A raise is a reward, not a right. In the current economy, focus on ROI to get ahead.
If you’re expecting a performance review soon, understand that there’s no place to hide nowadays.
Over the years, the corporate performance review has been seen as the ticket to our annual raise or quarterly bonus. Perhaps so much that it’s become almost automatic in our thinking. This will be a big mistake in the 2009 recession and continued economic downturn.
This obsolete way of thinking will certainly net you less in compensation or bonus, if you receive any. It may also signal doubts by your employer about your continued viability, especially if corporate revenue is shrinking.
“A raise is a reward, not a right.” Executive recruiter Neil McNulty advises being careful about how you handle your performance review this year. Too often, members of upper management have perceived the performance review as a mere ritual to the next raise. This can be bubble-headed thinking as the economy continues to move downward, heading into uncharted waters. If sales are down in your company, expect cuts all across the board. As the principal recruiter with the McNulty Management Group out of Norfolk, VA, Neil advises his upper management candidates from the perspective of one who has seen the ups and downs of the economy over the past 20-plus years.
As a result, for the coming year, Neil advises that you not expect an equivalent raise for the same amount of output you might have received in the past. This is a time to let go of the old expectations when it comes to this year’s performance review. “Too many people think that if they received a 7 percent raise in the past, then that’s their right and they better get it.” That’s old thinking, and it will have no traction these days.
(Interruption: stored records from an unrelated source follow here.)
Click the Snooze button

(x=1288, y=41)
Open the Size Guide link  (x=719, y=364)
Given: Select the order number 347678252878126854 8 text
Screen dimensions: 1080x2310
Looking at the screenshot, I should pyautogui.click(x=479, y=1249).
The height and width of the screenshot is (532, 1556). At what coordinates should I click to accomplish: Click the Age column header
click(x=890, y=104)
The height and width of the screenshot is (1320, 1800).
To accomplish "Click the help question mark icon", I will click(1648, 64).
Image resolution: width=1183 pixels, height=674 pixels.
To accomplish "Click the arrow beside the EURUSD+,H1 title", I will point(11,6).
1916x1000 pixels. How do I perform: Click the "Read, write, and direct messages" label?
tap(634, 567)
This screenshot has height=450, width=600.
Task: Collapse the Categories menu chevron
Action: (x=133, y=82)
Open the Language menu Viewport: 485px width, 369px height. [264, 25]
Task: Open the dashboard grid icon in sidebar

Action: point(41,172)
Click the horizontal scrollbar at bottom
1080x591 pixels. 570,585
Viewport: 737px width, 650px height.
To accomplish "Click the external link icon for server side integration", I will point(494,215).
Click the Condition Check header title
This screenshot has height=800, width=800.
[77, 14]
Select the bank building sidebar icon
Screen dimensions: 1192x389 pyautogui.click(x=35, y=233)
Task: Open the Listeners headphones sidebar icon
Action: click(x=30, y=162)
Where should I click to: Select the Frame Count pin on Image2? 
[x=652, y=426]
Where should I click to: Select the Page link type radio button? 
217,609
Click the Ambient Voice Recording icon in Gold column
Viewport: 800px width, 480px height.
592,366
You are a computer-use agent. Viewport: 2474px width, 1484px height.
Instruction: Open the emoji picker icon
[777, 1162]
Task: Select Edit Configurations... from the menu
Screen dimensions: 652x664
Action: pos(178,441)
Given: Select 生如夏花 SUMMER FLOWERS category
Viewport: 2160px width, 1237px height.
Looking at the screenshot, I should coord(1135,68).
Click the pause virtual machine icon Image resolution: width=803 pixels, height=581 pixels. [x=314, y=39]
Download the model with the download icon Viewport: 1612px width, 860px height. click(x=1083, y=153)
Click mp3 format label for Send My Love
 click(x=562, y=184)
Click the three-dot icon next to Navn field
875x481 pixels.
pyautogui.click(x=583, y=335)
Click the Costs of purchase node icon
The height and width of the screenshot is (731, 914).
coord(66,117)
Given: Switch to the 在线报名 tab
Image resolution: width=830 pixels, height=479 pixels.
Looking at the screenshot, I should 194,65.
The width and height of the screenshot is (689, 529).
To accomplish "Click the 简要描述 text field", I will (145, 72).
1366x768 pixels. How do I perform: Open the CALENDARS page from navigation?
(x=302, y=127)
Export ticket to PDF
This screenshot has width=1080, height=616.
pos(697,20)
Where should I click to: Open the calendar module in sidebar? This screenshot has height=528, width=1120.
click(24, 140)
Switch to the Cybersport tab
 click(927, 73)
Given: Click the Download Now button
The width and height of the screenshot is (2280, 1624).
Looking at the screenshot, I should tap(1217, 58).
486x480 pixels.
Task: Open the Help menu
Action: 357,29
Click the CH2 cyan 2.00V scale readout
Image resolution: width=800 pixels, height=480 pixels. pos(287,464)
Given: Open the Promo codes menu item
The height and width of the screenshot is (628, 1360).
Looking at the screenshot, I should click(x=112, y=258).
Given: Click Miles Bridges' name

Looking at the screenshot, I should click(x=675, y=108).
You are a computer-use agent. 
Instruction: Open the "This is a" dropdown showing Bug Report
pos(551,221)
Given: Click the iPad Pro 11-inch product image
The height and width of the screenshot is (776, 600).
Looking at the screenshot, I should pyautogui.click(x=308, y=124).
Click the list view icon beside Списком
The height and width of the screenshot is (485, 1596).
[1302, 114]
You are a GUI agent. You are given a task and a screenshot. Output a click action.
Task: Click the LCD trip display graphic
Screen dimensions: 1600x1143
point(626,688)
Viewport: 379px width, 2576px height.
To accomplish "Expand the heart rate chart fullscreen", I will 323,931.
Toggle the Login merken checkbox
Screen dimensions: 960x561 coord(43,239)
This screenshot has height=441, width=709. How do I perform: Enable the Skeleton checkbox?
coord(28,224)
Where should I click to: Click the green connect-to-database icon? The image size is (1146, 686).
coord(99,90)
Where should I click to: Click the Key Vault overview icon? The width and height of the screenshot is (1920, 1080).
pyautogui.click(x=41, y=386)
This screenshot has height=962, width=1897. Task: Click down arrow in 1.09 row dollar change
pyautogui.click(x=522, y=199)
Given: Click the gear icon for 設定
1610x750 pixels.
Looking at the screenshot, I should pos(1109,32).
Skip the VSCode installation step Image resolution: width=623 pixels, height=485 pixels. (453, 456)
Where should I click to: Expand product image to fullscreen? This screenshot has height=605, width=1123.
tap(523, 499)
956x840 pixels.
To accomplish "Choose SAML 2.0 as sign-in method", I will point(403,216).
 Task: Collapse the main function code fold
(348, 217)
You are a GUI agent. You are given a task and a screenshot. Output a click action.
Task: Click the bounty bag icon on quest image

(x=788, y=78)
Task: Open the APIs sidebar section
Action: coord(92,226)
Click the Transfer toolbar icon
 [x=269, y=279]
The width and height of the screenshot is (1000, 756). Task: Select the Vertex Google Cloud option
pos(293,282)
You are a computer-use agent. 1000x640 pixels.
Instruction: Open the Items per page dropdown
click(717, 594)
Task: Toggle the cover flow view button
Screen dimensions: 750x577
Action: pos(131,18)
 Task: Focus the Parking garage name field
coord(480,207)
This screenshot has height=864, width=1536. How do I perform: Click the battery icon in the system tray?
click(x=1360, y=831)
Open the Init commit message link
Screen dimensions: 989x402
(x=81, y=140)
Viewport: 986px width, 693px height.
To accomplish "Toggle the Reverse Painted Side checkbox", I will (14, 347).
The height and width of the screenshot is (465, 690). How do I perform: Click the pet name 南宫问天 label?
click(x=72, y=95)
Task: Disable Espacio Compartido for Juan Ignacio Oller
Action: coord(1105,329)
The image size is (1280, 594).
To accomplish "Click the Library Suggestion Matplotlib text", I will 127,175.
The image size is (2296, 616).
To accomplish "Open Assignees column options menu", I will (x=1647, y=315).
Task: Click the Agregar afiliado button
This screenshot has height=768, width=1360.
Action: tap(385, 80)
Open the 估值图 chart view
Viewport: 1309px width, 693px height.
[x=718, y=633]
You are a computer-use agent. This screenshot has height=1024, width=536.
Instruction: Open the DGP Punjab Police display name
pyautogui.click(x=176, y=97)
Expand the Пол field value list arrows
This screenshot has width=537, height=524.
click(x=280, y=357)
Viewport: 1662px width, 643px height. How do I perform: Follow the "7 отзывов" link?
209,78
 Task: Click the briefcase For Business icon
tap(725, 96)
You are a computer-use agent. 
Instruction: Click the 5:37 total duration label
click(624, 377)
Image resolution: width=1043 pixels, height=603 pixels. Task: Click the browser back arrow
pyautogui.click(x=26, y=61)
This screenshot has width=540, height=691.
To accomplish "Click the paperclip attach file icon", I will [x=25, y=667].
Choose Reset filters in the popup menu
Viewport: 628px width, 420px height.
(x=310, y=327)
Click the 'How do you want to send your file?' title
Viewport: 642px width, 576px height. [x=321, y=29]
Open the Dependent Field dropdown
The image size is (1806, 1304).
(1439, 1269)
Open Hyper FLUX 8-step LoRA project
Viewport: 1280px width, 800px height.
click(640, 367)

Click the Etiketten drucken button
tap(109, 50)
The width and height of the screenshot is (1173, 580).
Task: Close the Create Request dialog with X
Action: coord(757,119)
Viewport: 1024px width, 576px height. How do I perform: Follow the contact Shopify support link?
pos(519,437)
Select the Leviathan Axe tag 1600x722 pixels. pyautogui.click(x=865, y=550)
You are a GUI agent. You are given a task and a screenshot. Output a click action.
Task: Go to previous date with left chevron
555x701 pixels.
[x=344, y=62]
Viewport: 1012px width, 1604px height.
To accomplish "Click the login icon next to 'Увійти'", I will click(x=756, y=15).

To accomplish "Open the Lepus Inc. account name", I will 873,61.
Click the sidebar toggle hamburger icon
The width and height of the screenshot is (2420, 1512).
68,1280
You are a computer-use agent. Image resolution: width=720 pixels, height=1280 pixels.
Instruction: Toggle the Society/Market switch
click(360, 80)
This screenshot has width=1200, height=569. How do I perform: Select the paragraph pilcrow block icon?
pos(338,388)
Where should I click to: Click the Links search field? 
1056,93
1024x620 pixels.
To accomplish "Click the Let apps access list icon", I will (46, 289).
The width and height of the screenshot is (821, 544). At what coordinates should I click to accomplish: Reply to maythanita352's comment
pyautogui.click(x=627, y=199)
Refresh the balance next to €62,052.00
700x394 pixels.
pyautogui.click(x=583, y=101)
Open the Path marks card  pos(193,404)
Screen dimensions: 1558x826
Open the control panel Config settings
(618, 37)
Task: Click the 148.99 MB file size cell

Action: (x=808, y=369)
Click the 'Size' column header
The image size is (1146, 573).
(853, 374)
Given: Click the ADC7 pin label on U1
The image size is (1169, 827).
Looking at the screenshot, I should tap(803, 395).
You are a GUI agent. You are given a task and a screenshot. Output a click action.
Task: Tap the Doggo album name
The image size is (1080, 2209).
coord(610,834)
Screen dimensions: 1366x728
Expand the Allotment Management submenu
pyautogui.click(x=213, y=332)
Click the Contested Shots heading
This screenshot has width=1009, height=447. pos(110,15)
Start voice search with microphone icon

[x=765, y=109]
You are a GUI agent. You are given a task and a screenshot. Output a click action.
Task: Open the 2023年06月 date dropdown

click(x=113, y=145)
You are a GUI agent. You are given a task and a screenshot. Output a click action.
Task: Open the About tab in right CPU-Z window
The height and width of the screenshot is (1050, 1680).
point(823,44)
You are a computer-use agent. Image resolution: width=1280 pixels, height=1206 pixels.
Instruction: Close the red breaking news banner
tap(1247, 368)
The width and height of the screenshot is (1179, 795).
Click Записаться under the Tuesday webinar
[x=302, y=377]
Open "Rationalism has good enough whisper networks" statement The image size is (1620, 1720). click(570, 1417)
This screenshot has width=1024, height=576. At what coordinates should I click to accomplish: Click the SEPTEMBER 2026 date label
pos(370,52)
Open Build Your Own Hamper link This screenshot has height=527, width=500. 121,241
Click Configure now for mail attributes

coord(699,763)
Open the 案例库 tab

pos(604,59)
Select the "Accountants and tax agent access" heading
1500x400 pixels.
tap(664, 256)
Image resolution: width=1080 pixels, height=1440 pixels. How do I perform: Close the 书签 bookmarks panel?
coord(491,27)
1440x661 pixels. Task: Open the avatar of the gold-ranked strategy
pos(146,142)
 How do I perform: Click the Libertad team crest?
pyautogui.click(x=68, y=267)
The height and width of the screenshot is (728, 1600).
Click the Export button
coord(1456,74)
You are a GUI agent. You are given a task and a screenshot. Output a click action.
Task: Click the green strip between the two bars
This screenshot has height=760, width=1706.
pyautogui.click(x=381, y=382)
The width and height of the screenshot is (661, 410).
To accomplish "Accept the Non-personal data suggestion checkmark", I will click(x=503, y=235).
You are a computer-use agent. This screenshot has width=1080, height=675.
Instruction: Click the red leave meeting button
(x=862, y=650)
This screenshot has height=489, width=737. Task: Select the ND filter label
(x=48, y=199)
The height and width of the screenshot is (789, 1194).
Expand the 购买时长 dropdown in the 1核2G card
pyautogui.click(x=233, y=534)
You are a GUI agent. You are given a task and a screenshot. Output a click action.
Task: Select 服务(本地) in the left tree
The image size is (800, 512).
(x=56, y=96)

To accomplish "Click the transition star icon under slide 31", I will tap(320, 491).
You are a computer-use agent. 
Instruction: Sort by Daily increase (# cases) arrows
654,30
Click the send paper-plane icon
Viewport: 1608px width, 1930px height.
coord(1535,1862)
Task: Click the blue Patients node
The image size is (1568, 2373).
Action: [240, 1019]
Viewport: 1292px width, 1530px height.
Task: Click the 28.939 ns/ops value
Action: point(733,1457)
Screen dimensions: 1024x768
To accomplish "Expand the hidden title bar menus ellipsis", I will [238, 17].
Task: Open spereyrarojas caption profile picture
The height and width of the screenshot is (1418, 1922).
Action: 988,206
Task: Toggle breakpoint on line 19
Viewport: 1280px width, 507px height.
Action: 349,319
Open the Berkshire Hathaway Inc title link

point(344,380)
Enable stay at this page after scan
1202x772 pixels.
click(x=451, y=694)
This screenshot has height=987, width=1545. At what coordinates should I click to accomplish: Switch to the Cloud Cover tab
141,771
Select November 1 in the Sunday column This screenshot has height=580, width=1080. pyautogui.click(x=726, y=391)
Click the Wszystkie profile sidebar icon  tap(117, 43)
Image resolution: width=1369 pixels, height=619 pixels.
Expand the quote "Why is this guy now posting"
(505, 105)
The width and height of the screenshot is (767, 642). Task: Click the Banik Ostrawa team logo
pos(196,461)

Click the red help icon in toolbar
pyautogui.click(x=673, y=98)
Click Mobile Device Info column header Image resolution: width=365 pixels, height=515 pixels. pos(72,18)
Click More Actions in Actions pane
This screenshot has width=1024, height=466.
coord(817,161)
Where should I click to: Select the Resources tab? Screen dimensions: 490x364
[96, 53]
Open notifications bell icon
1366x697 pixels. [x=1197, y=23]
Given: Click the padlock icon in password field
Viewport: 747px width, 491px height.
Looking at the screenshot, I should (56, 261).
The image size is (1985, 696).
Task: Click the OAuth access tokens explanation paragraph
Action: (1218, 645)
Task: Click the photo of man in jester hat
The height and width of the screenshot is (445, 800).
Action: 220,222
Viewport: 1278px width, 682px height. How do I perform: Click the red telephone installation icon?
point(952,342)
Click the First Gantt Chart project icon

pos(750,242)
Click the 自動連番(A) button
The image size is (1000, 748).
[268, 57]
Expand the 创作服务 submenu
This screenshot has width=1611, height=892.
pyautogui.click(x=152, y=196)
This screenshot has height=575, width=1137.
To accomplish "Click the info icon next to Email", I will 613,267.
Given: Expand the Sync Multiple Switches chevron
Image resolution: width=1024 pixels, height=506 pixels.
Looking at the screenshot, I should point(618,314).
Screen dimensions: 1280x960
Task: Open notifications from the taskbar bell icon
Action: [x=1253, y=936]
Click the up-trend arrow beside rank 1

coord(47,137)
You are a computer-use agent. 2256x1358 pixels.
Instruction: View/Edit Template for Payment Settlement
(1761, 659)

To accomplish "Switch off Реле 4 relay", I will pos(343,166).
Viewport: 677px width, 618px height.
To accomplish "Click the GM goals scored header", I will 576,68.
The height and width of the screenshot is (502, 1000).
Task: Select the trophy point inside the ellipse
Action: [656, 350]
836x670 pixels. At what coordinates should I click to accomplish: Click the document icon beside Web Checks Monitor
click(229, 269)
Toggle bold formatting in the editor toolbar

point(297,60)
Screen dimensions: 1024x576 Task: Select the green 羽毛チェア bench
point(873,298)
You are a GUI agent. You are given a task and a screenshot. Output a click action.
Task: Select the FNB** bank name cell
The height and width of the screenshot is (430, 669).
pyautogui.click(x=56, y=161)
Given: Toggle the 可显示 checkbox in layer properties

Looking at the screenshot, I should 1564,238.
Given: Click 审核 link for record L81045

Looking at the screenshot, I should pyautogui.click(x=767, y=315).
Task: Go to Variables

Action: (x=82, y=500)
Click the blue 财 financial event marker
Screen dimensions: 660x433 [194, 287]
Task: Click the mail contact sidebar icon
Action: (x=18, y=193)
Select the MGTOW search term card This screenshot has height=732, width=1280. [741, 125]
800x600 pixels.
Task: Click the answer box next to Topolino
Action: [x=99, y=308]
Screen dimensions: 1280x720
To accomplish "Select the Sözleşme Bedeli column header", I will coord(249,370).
As an alternative, be prepared to think and talk return on investment. This means preparing ahead of time by developing a list of examples of how you have helped boost the company’s bottom line. If you’re in upper management, this may seem obvious and unnecessary, or perhaps you feel it requires that you be a bit self-promotional. If so, lose that attitude. Instead, use this as an opportunity to make sure that nothing is lost in translation. This can be your moment to nail it and re-emphasize those specific achievements and accomplishments that you can take credit for. After all, it can mean the difference between nothing and thousands of dollars to your personal bottom line, not to mention additional security and consideration for future responsibilities within the organization.
It may require that you do some additional preparation for your review. One strategy is to approach the review as if it were an interview. If you were a job seeker today, you would realize that skills and length of service are no longer selling points. Differentiating yourself in some memorable way by citing past accomplishments has become a ticket to success in today’s competitive economy. That means answering the “What’s in it for me?” question. In the performance review, it translates to, “What have you done for me lately?”
Apply yourself all over again
Think of the performance review as an opportunity to apply for your job as if it were the first time. Take nothing for granted, and get it on paper to back up your conversation in the meeting. If you’re a revenue generator in the company, be prepared to list the specific gains to which you contributed. If you’re not a revenue generator, then be prepared to bring to light instances when you’ve saved the company money. When you develop your list, be as specific as you can, and be sure to include the specific result in your example.
In today’s economy, be careful how you handle performance reviews. You can’t afford to take the same old mindset of entitlement. See your past performance as part of a bigger picture that has helped the organization’s bottom line. Arrive prepared to discuss specific examples to answer the “What have you done for me lately?” question.